## begin Provided passage
In New York, an employee’s right to be paid fairly is protected by Federal and state laws. In addition to a guaranteed minimum wage, many workers are entitled to overtime pay. While most employers fulfill this legal obligation, others may try to find ways to avoid paying fair compensation to their employees. Lancia Law Firm works with individuals who have been the victim of wage theft and other unfair practices.
The Fair Labor Standards Act (FLSA) requires employees to be paid a minimum wage and overtime pay at a rate of time and a half for all hours worked in excess of 40 hours per week. Some employees, such as executives, professionals and administrative personnel are exempt from this requirement. Non-exempt employees, however, are entitled to overtime pay.
New York State Law
The New York State Minimum Wage Act currently requires employees to be paid a minimum wage of $9.00 per hour. Under the state law, non-exempt employees are also entitled to time and a half overtime pay after 40 hours per week.
## end Provided passage
Exercise tasks:
**a)** Answer these questions from the wage-law text:
(i) Under the Fair Labor Standards Act, overtime pay is owed for hours worked beyond how many per week?
(ii) What hourly minimum wage does the New York State Minimum Wage Act currently require?
(iii) Which employees does the text name as exempt from the federal minimum wage and overtime requirement?
**b)** Please reproduce the wage-law text word for word, from "The Fair Labor" to "after 40 hours per week.", both ends included.
## begin Given information
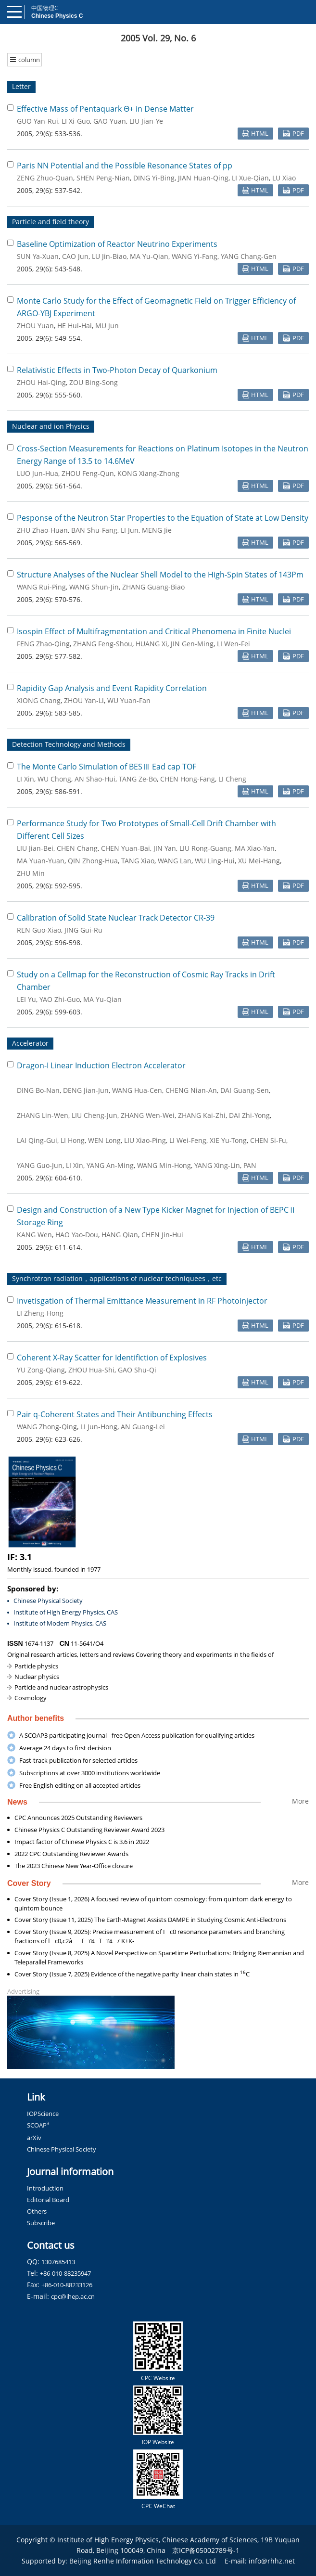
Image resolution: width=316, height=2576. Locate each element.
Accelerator (30, 1043)
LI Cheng (232, 778)
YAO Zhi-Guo (59, 999)
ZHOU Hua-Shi (91, 1369)
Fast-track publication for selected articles (78, 1760)
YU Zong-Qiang (41, 1369)
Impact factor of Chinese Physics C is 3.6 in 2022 (81, 1841)
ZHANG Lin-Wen (42, 1115)
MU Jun (107, 325)
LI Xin (25, 778)
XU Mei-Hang (259, 860)
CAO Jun (75, 256)
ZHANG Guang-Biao (153, 586)
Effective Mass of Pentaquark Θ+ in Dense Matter (105, 108)
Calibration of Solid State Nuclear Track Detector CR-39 (116, 917)
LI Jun (130, 530)
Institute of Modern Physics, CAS (59, 1623)
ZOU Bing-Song (93, 382)
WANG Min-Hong (164, 1165)
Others (37, 2211)
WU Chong (54, 778)
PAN (249, 1165)
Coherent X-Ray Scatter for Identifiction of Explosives (112, 1357)
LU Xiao (284, 177)
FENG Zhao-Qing (43, 643)
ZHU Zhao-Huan (42, 530)
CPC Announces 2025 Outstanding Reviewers (78, 1817)
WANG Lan (174, 860)
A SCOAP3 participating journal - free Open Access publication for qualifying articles (136, 1735)
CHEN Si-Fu (268, 1140)
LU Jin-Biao (109, 256)
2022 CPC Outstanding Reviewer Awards (71, 1853)
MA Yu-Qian (149, 256)
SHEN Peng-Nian (103, 177)
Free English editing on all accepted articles (79, 1785)
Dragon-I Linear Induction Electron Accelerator (101, 1065)
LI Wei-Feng (187, 1140)
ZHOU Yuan (35, 325)
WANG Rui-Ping (41, 586)
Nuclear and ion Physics (50, 426)
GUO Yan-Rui (37, 121)
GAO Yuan (109, 121)
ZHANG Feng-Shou (102, 643)
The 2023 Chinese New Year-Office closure (73, 1865)
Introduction (45, 2188)
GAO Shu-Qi (137, 1369)
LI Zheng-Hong (40, 1313)
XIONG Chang (39, 700)
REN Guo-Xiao (39, 930)
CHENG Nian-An (191, 1090)
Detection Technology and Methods (69, 744)
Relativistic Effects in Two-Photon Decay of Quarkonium (117, 370)
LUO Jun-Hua (37, 473)
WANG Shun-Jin (94, 586)
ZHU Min (31, 873)
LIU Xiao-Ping (145, 1140)
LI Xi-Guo (76, 121)
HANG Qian (119, 1234)
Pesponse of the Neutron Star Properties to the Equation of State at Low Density (162, 518)
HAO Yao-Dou (76, 1234)
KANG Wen (34, 1234)
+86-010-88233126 (66, 2285)
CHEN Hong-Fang (187, 778)
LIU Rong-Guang (205, 848)
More (300, 1801)
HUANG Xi (151, 643)
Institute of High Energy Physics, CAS (65, 1612)
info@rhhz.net (272, 2560)
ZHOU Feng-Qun (88, 473)
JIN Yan (164, 848)
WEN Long (104, 1140)
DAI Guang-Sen (244, 1090)
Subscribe (41, 2222)
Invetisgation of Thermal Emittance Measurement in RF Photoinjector (142, 1300)
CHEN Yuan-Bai (125, 848)
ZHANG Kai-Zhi (202, 1115)
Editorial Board (48, 2199)
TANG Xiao (137, 860)
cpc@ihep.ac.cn (73, 2296)
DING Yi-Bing (154, 177)
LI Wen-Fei (233, 643)
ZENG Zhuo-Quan (45, 177)
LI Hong (73, 1140)
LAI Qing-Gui (37, 1140)
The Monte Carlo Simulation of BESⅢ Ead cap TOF (106, 766)
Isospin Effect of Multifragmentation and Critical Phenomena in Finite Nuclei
## end Given information
Solutions to each task:
**a)**
(i) 40 hours per week
(ii) $9.00 per hour
(iii) Executives, professionals and administrative personnel

**b)**
The Fair Labor Standards Act (FLSA) requires employees to be paid a minimum wage and overtime pay at a rate of time and a half for all hours worked in excess of 40 hours per week. Some employees, such as executives, professionals and administrative personnel are exempt from this requirement. Non-exempt employees, however, are entitled to overtime pay.
New York State Law
The New York State Minimum Wage Act currently requires employees to be paid a minimum wage of $9.00 per hour. Under the state law, non-exempt employees are also entitled to time and a half overtime pay after 40 hours per week.